First Received: June 20, 2005   Last Updated: October 28, 2009   History of Changes
Sponsor: Dana-Farber Cancer Institute
Collaborator: Brigham and Women's Hospital
Information provided by: Dana-Farber Cancer Institute
ClinicalTrials.gov Identifier: NCT00114985
  Purpose

During 3D-conformal external beam radiation therapy treatments for prostate cancer, the prostate gland moves. The purpose of this study is to determine whether the placement of a prostate immobilization device into the rectum during radiation treatments will decrease the risk of rectal bleeding that is sometimes seen as a late effect from radiation.
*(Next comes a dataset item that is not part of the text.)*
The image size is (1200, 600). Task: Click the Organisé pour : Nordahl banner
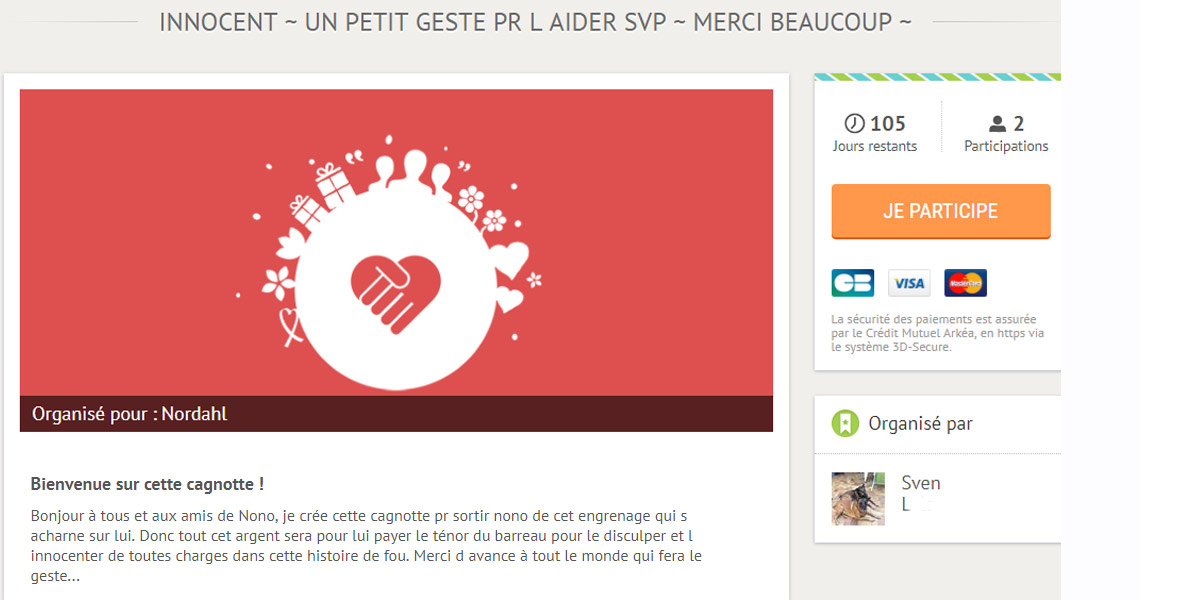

Condition Intervention Phase
Prostate Cancer
 Device: Prostate Immobilization Device
 Phase II

Study Type: Interventional
Study Design: Treatment, Non-Randomized, Open Label, Single Group Assignment, Safety/Efficacy Study
Official Title: A Phase II Study of Late Rectal Toxicity Following 3-D Conformal External Beam Radiation Therapy Performed Using a Prostate Immobilization Device

Resource links provided by NLM:

MedlinePlus related topics: Cancer Prostate Cancer
U.S. FDA Resources

Further study details as provided by Dana-Farber Cancer Institute:

Primary Outcome Measures:
  • Rectal toxicity at six month intervals [ Time Frame: 2 years ] [ Designated as safety issue: Yes ]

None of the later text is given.